Этим вечером казнили противников, подбросивших бомбу на дискотеку в День основания Колонии. Анна ничего не меняла в своем распорядке и после ужина спускалась к детям с тарелками, расслабленная от того, что не надо спешить, как после завтрака или после обеда. Беспокойные колонисты торопились.
Колония была охвачена каким-то новогодним возбуждением: с самого утра обсуждали, утверждали, дрожали, бледнели, ждали. Казнь должна была быть долгой, разнообразной. В большом актовом зале, куда Анна так и не попала в День основания. Явка не была обязательной, но о том, что кто-то может пропустить зрелище, у большинства не возникало и мысли. Даже у тех, кто утверждал, что публичная казнь безнравственна и низводит общество на уровень Средневековья. Наоборот – переживали, что на всех не хватит мест. Бело-зелёные полы в коридорах заставили лотками с пончиками для тех, у кого были свои деньги, потому что от нервного напряжения хотелось жевать. Первые ряды выделили пострадавшим, обосновавшимся теперь в пятом корпусе. Всё они страдали от страхов и тоски.

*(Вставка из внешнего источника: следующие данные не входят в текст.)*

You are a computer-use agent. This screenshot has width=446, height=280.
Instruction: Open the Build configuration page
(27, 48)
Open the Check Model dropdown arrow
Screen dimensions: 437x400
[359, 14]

Анна сначала собиралась, но в итоге решила не идти – из-за детей. Они бы расстроились, если бы она пропустила этот вечер, а в зале мест им не продумали. Поэтому не обращала внимания на всеобщий духовный подъём – это был не её праздник. «Опять ты как отщепенка», – укоряла баба Порфира.
Дети поели, потом Анна играла с ними в кегли. В роли кеглей выступали подобранные в мусорном баке пластиковые бутылки. Сверху доносился топот ног и гул голосов – колонисты собирались в большом зале. Анна видела утром, как туда несли мешки с песком. Ветер посвистывал сквозь щель в окне, но вечер был ясный. Полупрозрачный месяц поблёскивал над заснеженными деревьями. В комнатушке было очень тепло, почти жарко – видимо, к казни улучшили отопление.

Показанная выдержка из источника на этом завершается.